Numerosos estudios detectan un cambio en la religiosidad. La que algún experto ha llamado “metamorfosis de lo sagrado”, sería de magnitud equivalente a la mutación religiosa que ocurrió en torno al siglo VI a. C., en India, China, Persia, Grecia e Israel, consistente en el paso de una conciencia religiosa cósmica y colectiva a una más reflexiva y personal.
La transformación actual de la religiosidad es parte de un fenómeno cultural que el informe chileno del PNUD 2002 denomina “individualización”. Esta impulsaría a los individuos a decidir por sí mismos en qué creer y a elegir libremente sus prácticas religiosas. La sociedad actual ofrece una pluralidad de posibilidades (literatura espiritual y de autoayuda, conocimiento de otras cosmovisiones, adhesión a creencias esotéricas, etc.), con la cual los sujetos elaboran su propia síntesis religiosa. Llevada al extremo, la individualización desemboca en una privatización de la religiosidad, en una actitud crítica ante las tradiciones y las autoridades eclesiásticas, pudiendo también concluir en la indiferencia o la deserción.

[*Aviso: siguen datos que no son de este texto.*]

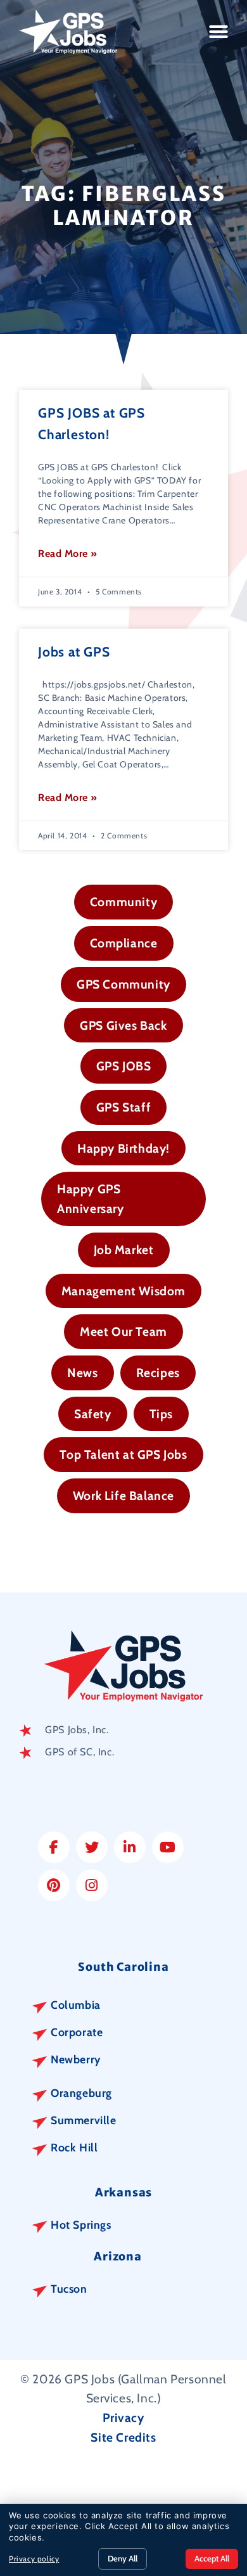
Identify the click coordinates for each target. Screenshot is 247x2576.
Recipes (158, 1372)
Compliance (124, 943)
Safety (92, 1413)
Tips (161, 1413)
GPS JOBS (123, 1065)
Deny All (122, 2558)
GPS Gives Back (123, 1025)
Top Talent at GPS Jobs (123, 1454)
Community (123, 901)
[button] (218, 31)
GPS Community (123, 984)
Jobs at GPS (74, 652)
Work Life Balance (123, 1495)
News (82, 1372)
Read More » (68, 554)
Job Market (124, 1249)
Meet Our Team (123, 1331)
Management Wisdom (123, 1290)
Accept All (211, 2558)
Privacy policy (34, 2558)
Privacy (123, 2417)
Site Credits (123, 2437)
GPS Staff (123, 1107)
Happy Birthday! (123, 1148)
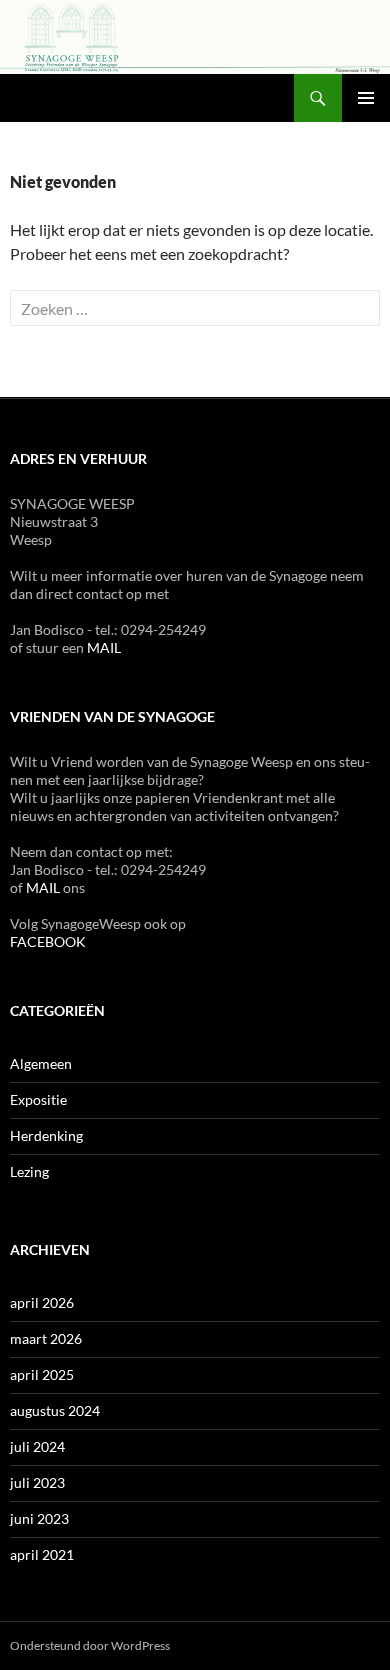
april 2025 (42, 1374)
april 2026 (42, 1302)
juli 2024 (37, 1446)
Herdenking (46, 1135)
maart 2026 (46, 1338)
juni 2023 (39, 1518)
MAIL (104, 647)
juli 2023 (37, 1482)
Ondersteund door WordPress (90, 1645)
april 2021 (42, 1554)
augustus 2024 (55, 1410)
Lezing (29, 1171)
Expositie (38, 1099)
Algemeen (41, 1063)
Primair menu (366, 98)
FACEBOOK (48, 941)
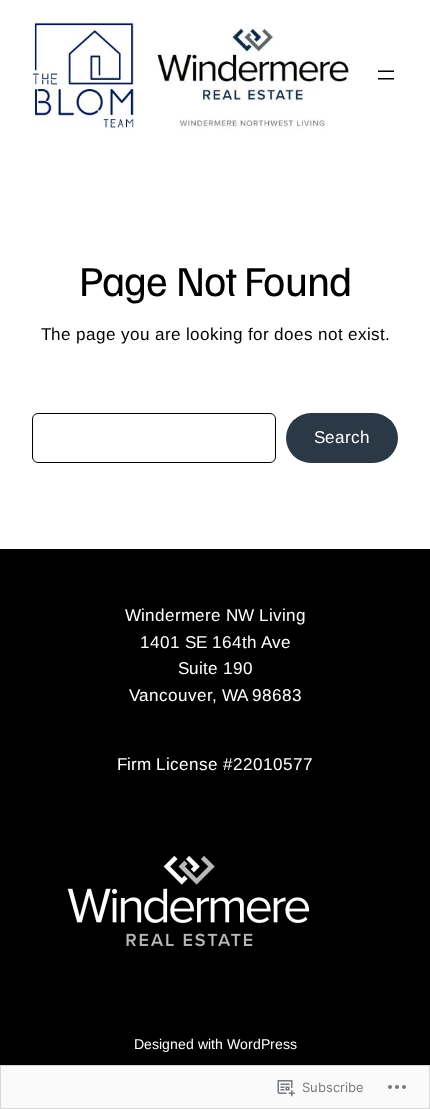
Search (342, 437)
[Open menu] (386, 75)
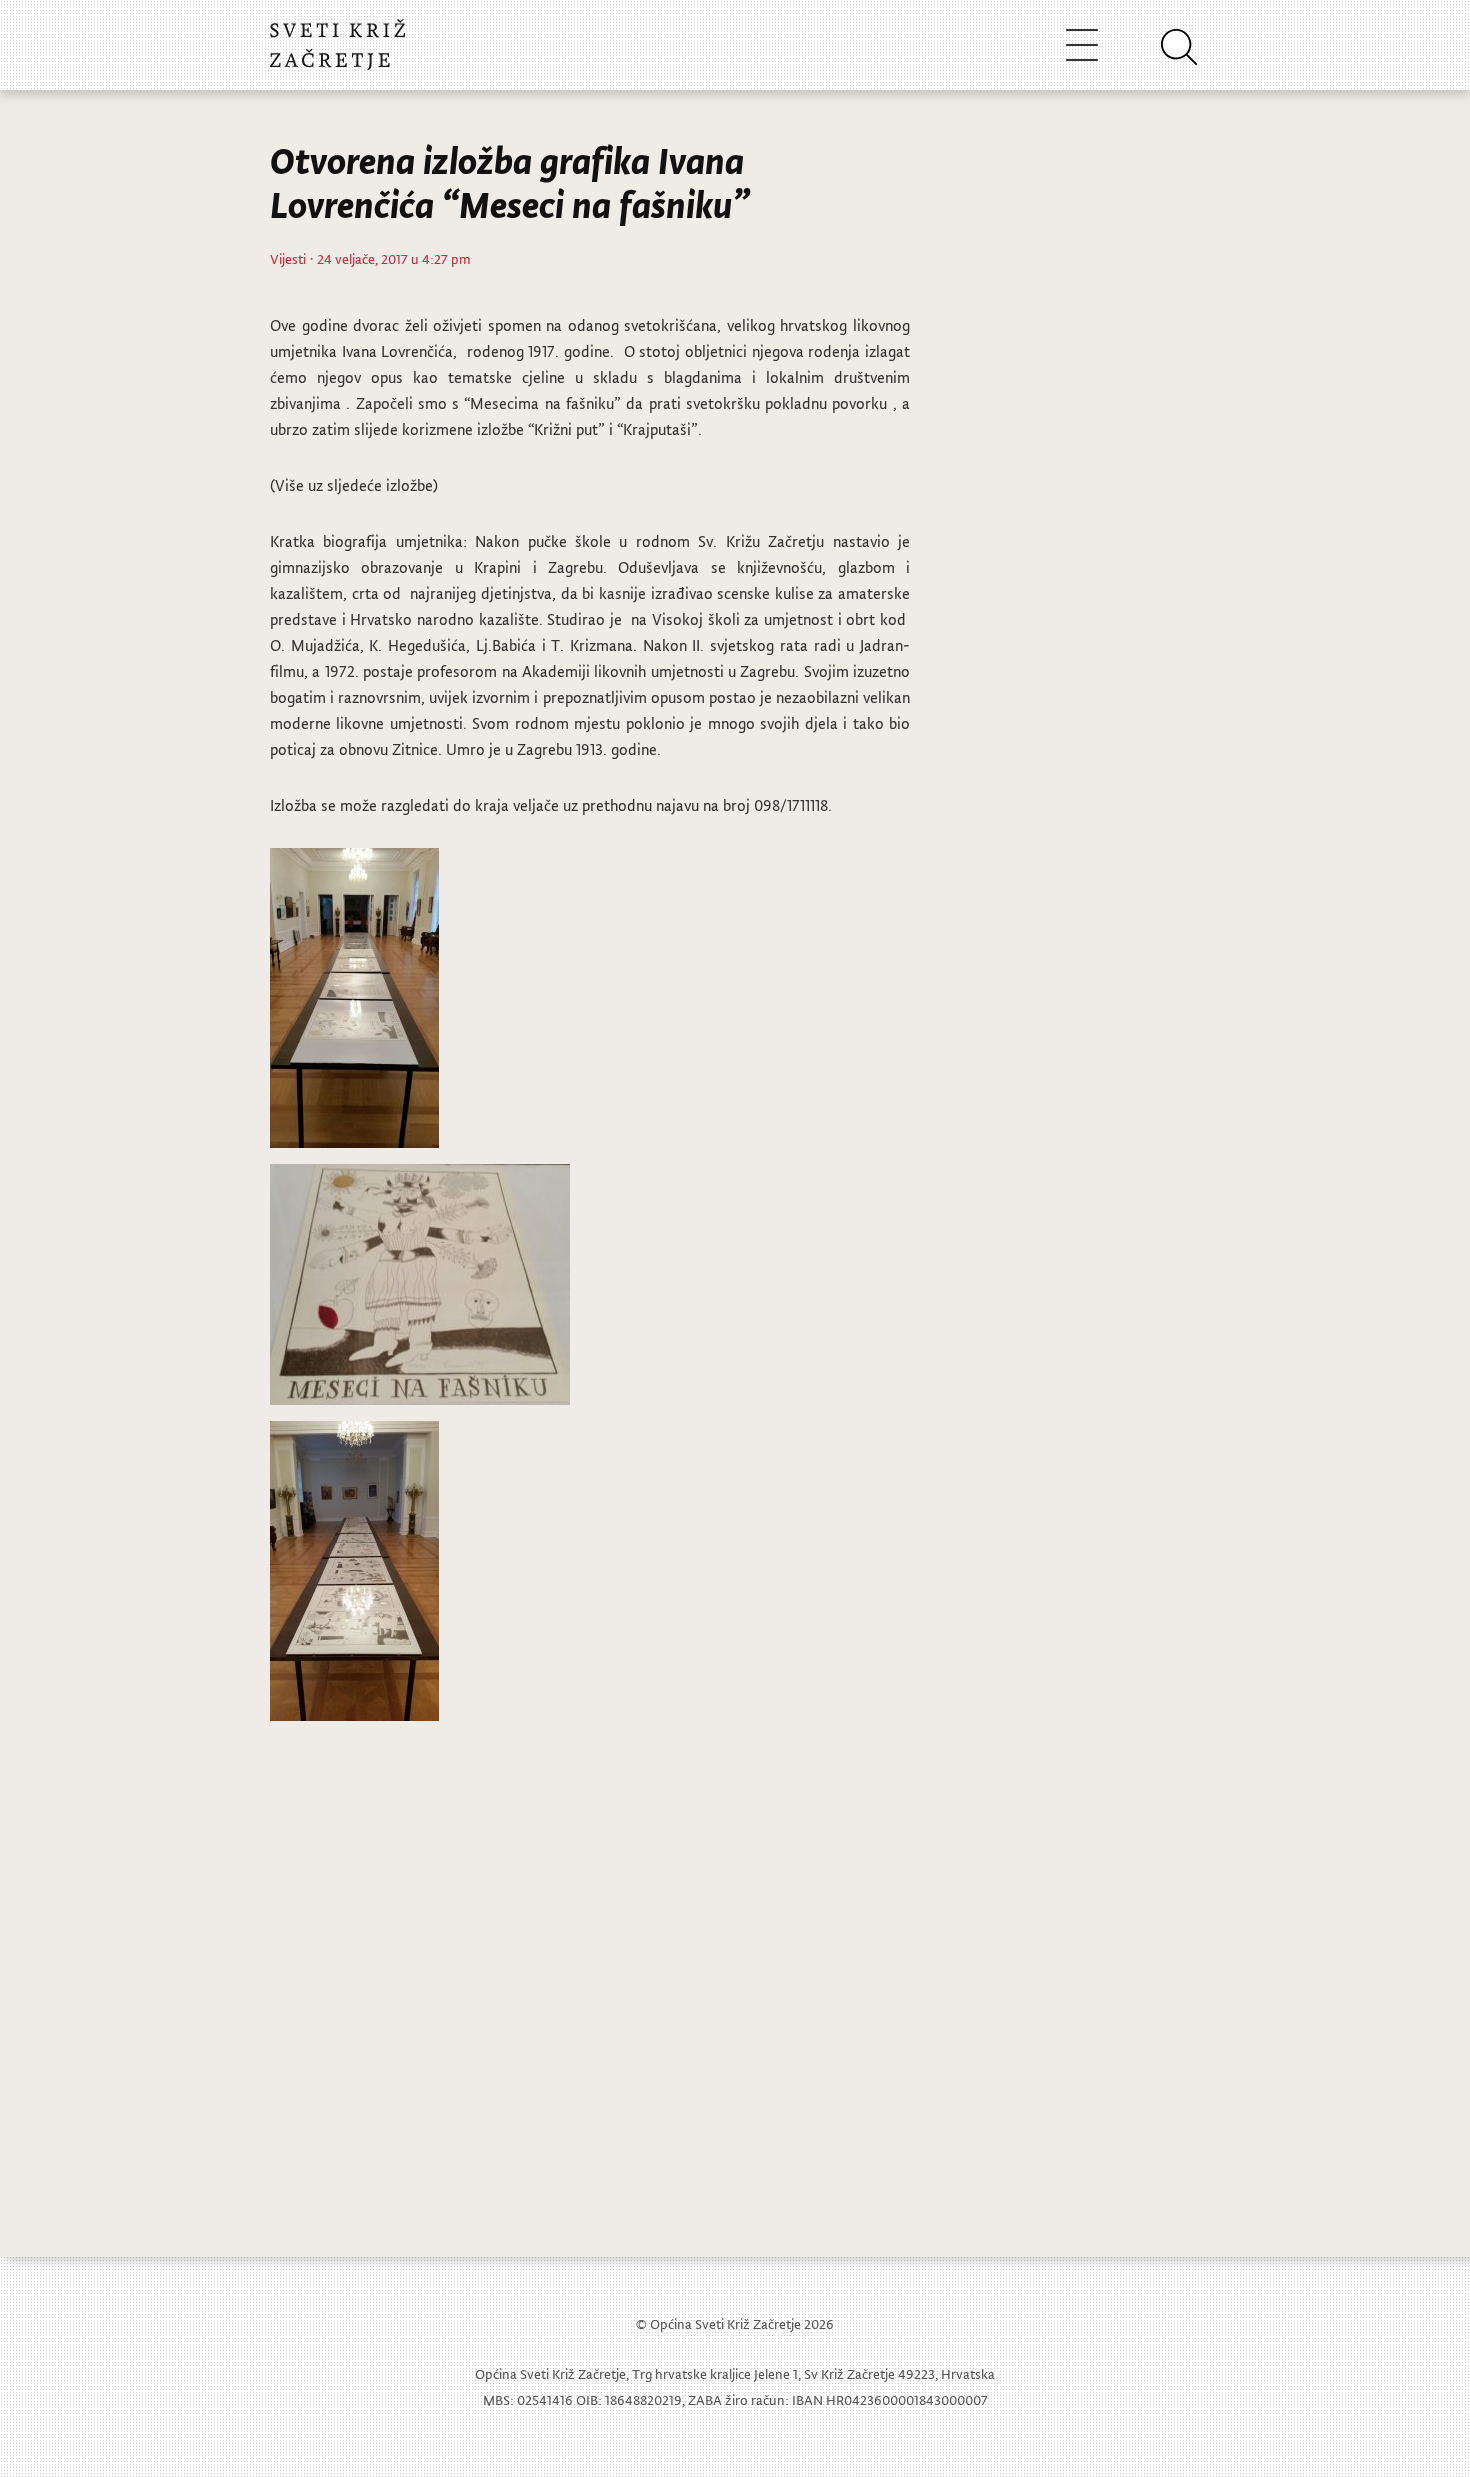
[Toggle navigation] (1082, 44)
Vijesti (288, 258)
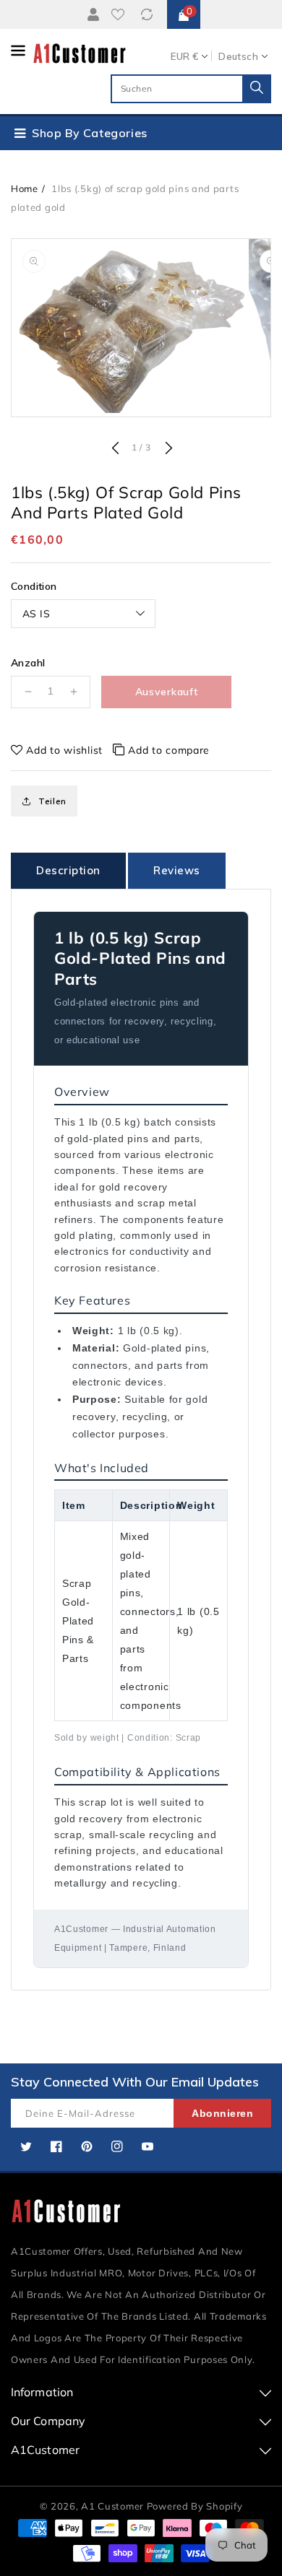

¿Cómo juzgar esta transformación? Hay que reconocer el valor que tiene el despliegue de la libertad personal. La gente quiere ser protagonista. No por un puro capricho, los fieles desean que se respete su conciencia. En lo hondo de esta demanda de autonomía suele haber mucha angustia e impotencia, la impresión de desamparo en una sociedad implacable y la urgencia de respuestas nuevas a problemas nuevos.
Pero no está claro que las personas puedan inventar individualmente lo que la humanidad sólo ha encontrado en común. Las iglesias son necesarias para que los individuos encaucen, corrijan y confirmen su fe. Sin su conducción, el ejercicio de la libertad religiosa suele acabar en los más raros o penosos extravíos.
Por esto mismo, cabe preguntarse si la individualización religiosa en curso no tiene que ver con que las personas no están encontrando en sus iglesias las ayudas intelectuales, emocionales, prácticas y místicas que necesitan para experimentar a Dios y ordenar su vida de acuerdo a Su voluntad.
Opino que, ante una desorientación cultural creciente, se ofrece a las iglesias una oportunidad única de acoger a tantas personas que buscan el valor trascendente de sus vidas. Pero no cualquier acogida sirve. Todo lo que se haga por darles espacio como protagonistas dotados de inteligencia y libertad, que puedan participar creativamente en la solución de sus dilemas morales, en el culto y en la organización de sus comunidades eclesiales, debiera contribuir en la dirección correcta.